INSTRUÇÕES DAS TAREFAS -
1. Segundo a notícia sobre os contratos de publicidade de Cuiabá, com quantas agências Abilio Brunini assinou contratos sem licitação?
2. Reescreva o trecho da notícia sobre os contratos de publicidade de Cuiabá que começa com as palavras "As mesmas empresas" e termina com "especialistas da área.", trocando "doze meses" por "seis meses".
3. Dê sequência à notícia sobre os contratos de publicidade da prefeitura de Cuiabá a partir do ponto em que ela para.

Abilio é alvo do MP por contratos de publicidade de R$ 48 milhões
Prefeito de Cuiabá, Abilio Brunini, firmou contratos emergenciais de R$ 48 milhões com agências de publicidade sem licitação. Ministério Público investiga possível irregularidade.
Apesar da crise financeira declarada pela prefeitura de Cuiabá, Abilio Brunini assinou contratos de R$ 48 milhões com quatro agências, sem licitação, em abril.
As mesmas empresas atuaram na gestão anterior de Emanuel Pinheiro. O Ministério Público de Mato Grosso recebeu denúncia sobre o caso e apura a legalidade dos contratos.
O procurador Daniel Zampieri Barion justificou a dispensa de licitação com “urgência”. Segundo ele, não havia tempo hábil para iniciar um novo processo licitatório regular.
Barion citou que a falta de publicidade comprometeria serviços como saúde e educação. Por isso, autorizou a contratação emergencial por doze meses, mesmo com ressalvas.
A escolha das mesmas agências foi defendida por sua “notória capacidade técnica”. No entanto, a ausência de justificativas individualizadas levanta suspeitas entre especialistas da área.
As empresas contratadas foram: Imagine Propaganda, Renca Comunicação, Logos Propaganda e DMD Associados. Todas venceram a última licitação realizada em 2019.

Dados coletados
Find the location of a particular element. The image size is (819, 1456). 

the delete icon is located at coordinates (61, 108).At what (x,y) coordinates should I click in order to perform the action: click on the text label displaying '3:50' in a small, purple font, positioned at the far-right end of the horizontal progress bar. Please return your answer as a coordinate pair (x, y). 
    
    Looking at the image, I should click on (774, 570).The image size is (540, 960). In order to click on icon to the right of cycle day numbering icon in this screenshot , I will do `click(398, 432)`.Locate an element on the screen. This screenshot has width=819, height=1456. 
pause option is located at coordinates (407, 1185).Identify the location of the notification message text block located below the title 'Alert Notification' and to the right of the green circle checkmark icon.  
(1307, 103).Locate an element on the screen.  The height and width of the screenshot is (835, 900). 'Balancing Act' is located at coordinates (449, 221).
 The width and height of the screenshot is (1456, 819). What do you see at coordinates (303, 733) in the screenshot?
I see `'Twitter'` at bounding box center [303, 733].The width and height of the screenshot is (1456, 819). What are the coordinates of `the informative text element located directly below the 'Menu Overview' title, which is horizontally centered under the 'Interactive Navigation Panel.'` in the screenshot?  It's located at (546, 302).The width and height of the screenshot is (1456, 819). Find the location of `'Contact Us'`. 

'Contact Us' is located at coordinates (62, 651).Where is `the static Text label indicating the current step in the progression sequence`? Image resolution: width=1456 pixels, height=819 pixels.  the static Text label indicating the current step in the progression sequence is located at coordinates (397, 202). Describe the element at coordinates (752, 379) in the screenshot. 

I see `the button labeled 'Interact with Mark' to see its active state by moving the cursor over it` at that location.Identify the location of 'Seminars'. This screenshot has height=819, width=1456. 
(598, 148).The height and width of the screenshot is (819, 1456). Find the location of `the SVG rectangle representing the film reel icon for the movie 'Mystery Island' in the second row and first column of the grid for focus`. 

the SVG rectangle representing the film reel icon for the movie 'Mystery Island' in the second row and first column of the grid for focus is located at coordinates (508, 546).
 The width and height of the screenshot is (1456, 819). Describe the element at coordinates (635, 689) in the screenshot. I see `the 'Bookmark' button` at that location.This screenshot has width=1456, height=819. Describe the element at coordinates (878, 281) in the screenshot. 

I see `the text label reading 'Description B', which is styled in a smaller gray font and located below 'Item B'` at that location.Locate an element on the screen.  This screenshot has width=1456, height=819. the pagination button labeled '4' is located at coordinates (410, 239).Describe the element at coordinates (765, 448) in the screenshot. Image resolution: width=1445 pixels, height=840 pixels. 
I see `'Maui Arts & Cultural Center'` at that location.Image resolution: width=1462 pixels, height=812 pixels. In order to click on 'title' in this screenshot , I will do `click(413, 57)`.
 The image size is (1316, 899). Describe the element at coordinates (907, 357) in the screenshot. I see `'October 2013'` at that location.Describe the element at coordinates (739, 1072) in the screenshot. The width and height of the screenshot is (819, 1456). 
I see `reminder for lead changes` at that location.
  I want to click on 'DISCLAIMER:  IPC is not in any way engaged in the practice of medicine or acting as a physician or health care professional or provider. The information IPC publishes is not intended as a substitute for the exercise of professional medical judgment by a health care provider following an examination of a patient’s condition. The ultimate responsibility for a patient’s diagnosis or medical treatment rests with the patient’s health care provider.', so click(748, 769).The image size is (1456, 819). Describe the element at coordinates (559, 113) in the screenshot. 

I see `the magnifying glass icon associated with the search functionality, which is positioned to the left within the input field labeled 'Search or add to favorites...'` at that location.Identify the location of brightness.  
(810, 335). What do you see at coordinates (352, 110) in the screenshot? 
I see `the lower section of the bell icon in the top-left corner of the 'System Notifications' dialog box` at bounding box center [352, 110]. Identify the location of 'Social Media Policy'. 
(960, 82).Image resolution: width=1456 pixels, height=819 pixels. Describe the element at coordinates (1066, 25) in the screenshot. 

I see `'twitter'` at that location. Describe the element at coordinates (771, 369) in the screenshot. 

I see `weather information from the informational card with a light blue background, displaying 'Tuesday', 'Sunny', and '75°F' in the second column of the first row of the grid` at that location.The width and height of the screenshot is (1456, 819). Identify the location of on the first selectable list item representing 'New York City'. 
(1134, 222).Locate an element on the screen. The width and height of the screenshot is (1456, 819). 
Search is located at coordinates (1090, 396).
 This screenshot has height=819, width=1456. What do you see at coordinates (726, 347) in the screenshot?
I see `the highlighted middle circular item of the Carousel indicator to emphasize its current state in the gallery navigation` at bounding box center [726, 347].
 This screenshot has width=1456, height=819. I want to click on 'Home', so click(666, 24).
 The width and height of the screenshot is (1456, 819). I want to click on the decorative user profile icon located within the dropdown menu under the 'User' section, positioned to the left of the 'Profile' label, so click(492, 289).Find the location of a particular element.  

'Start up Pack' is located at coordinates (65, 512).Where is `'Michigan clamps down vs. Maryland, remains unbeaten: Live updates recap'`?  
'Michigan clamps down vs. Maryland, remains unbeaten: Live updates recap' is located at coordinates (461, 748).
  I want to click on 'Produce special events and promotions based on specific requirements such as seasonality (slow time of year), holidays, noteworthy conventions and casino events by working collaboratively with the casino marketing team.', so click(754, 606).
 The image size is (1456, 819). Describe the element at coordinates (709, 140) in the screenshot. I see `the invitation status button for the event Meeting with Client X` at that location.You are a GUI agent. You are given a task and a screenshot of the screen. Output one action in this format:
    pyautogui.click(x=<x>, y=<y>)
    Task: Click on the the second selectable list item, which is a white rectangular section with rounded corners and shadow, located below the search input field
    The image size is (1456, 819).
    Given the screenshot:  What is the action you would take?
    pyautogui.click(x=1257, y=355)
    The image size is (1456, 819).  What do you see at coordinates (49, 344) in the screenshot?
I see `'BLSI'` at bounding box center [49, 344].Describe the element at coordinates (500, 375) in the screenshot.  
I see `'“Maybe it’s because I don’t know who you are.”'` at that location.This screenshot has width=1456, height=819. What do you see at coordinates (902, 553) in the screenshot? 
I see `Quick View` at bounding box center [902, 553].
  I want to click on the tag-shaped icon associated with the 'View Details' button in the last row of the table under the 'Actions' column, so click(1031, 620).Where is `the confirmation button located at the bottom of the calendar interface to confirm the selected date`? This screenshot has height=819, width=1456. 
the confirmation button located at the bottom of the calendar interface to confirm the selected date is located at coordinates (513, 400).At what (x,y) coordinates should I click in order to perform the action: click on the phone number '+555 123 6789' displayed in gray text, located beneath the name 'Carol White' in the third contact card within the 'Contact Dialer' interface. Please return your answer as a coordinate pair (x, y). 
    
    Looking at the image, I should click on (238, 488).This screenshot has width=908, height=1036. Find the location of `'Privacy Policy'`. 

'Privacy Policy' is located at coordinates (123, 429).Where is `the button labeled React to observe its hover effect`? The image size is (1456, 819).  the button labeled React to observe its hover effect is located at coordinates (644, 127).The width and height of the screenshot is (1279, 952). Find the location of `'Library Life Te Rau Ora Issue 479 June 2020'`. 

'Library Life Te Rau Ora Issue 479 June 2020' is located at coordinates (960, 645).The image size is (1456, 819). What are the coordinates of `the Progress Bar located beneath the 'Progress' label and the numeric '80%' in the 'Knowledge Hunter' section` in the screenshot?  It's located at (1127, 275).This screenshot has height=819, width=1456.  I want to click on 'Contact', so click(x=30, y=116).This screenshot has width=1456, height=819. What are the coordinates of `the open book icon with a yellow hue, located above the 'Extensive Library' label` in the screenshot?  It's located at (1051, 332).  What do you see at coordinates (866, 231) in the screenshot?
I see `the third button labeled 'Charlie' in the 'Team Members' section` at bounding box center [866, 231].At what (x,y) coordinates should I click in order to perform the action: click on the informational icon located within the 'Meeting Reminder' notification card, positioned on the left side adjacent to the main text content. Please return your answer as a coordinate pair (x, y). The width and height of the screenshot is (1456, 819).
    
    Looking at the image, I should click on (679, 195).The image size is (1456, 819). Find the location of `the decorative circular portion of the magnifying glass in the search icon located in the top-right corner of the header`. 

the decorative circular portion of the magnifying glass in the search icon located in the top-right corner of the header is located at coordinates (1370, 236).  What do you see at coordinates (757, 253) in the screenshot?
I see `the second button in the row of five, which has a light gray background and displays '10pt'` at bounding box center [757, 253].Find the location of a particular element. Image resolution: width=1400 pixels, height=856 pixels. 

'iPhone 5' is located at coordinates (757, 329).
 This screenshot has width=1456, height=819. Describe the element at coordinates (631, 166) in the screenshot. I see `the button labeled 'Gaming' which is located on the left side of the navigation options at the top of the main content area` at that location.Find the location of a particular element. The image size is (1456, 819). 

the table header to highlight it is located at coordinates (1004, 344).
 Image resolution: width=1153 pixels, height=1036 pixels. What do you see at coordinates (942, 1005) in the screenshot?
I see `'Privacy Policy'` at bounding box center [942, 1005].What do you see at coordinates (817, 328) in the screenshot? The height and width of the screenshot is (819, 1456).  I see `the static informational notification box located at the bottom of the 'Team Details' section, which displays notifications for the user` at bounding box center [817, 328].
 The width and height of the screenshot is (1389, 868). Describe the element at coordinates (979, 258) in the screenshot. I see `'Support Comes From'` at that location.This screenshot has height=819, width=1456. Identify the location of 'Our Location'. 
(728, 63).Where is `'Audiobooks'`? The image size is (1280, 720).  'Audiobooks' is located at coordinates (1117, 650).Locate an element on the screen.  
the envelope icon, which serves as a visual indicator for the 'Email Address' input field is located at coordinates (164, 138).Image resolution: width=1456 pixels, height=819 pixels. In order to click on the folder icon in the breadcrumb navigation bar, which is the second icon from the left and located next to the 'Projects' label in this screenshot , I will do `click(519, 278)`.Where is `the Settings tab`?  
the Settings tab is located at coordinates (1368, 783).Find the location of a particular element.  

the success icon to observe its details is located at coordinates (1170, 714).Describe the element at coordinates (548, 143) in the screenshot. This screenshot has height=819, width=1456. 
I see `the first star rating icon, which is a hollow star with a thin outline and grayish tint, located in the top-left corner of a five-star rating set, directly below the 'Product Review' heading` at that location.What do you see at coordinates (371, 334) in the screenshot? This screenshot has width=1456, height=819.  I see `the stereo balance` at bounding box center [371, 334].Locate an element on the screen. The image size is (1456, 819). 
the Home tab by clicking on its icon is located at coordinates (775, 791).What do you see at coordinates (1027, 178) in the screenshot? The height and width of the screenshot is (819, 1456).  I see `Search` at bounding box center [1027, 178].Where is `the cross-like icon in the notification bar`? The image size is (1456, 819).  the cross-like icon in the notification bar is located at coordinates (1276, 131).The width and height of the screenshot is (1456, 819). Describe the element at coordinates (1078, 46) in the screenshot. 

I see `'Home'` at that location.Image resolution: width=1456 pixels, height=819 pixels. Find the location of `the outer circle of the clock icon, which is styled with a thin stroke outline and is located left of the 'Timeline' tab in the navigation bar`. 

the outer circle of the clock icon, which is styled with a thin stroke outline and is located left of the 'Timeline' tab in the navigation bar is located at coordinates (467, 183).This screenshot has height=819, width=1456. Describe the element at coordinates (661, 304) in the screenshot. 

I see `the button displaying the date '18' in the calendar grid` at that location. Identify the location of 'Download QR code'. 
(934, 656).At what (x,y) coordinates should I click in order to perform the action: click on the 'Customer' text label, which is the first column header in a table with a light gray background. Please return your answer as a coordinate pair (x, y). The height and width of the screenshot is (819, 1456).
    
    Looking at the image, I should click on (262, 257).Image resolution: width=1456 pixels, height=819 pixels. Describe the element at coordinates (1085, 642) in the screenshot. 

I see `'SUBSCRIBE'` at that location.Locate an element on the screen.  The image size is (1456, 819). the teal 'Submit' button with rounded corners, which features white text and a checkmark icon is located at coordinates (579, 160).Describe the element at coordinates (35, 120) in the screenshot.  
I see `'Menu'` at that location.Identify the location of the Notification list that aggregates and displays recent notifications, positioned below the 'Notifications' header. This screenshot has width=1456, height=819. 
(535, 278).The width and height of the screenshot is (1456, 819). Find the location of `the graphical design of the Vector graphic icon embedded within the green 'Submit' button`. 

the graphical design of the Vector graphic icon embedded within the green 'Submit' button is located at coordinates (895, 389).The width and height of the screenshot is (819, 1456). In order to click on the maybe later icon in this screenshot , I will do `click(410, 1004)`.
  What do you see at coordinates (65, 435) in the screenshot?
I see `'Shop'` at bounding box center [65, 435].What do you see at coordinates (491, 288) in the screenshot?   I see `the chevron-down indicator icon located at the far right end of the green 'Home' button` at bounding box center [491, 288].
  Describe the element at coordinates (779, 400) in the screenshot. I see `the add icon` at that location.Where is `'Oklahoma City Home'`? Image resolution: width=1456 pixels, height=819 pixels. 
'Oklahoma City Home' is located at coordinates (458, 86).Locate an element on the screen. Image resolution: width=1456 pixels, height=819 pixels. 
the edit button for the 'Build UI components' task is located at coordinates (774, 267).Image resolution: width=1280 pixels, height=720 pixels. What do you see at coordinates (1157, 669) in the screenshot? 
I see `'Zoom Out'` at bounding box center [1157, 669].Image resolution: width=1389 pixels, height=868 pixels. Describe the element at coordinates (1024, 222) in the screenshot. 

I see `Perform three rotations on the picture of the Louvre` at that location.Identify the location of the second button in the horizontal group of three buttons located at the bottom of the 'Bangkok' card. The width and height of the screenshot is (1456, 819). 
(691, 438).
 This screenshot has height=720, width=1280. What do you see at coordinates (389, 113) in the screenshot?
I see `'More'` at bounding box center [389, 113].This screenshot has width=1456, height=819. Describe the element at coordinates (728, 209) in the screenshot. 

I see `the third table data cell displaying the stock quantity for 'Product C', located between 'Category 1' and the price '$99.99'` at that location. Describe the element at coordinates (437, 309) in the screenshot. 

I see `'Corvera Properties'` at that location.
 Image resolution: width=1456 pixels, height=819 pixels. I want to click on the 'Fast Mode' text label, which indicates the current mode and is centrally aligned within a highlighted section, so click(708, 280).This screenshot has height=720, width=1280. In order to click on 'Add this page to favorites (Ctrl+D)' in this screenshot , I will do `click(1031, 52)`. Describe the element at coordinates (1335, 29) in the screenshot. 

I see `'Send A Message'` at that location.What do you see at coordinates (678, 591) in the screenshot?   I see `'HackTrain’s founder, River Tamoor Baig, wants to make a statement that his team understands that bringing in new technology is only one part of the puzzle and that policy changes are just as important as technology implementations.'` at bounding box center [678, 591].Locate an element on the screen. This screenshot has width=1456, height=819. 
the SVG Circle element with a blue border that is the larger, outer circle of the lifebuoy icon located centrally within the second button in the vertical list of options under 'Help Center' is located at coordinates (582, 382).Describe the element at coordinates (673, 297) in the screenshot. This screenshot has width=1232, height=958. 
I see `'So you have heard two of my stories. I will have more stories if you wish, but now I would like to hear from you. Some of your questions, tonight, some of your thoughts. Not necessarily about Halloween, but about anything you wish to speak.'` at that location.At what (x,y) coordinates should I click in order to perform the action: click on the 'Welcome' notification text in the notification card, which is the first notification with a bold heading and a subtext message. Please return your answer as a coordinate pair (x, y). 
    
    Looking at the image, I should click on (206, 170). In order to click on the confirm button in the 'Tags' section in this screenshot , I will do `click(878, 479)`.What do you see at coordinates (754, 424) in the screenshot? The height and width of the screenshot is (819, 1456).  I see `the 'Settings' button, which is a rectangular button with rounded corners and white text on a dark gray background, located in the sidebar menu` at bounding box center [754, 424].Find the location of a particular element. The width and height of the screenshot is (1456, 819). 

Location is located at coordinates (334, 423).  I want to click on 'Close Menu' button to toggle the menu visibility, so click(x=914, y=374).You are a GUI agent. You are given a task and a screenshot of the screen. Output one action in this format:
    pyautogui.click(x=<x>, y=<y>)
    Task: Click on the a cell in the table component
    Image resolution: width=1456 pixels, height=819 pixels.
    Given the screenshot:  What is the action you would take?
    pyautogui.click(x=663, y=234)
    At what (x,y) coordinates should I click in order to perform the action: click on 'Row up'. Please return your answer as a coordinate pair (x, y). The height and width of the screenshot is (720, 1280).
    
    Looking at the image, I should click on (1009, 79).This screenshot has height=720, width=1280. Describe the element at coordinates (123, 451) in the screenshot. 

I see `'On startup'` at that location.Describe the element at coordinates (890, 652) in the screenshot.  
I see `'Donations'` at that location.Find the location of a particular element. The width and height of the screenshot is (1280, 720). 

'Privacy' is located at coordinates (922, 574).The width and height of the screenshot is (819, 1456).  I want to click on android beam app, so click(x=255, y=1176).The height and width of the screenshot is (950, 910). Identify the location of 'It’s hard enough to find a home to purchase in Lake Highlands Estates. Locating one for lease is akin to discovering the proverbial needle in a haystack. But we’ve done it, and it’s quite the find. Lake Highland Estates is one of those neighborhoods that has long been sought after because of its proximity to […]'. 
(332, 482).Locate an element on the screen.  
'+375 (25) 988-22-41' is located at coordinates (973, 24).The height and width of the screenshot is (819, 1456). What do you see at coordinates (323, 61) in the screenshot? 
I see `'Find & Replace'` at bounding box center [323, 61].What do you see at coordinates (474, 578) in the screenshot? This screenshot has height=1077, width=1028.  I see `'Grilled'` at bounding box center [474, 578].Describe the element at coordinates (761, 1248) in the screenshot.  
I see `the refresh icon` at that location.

RESPOSTAS DAS TAREFAS -
1. Com quatro agências.

2.
As mesmas empresas atuaram na gestão anterior de Emanuel Pinheiro. O Ministério Público de Mato Grosso recebeu denúncia sobre o caso e apura a legalidade dos contratos.
O procurador Daniel Zampieri Barion justificou a dispensa de licitação com “urgência”. Segundo ele, não havia tempo hábil para iniciar um novo processo licitatório regular.
Barion citou que a falta de publicidade comprometeria serviços como saúde e educação. Por isso, autorizou a contratação emergencial por seis meses, mesmo com ressalvas.
A escolha das mesmas agências foi defendida por sua “notória capacidade técnica”. No entanto, a ausência de justificativas individualizadas levanta suspeitas entre especialistas da área.

3.
Os novos contratos foram assinados simultaneamente pela Secretaria Municipal de Comunicação. Dessa forma, especialistas suspeitam de possível fracionamento ilegal de despesas públicas.
A prefeitura anulou uma licitação iniciada por Emanuel Pinheiro. Segundo nota oficial, o processo apresentava um “vício insanável” e foi cancelado em abril.
Além disso, há dívidas acumuladas de R$ 35 milhões com veículos de comunicação. As agências contratadas aceitam descontos e reduções de comissão para receber.
A Secretaria de Comunicação alega legalidade e continuidade institucional. Por isso, defende a contratação emergencial como forma de manter ações públicas de interesse coletivo.
As agências também negam qualquer irregularidade. Segundo nota da Imagine Propaganda, todos os trâmites seguiram os princípios legais da administração pública.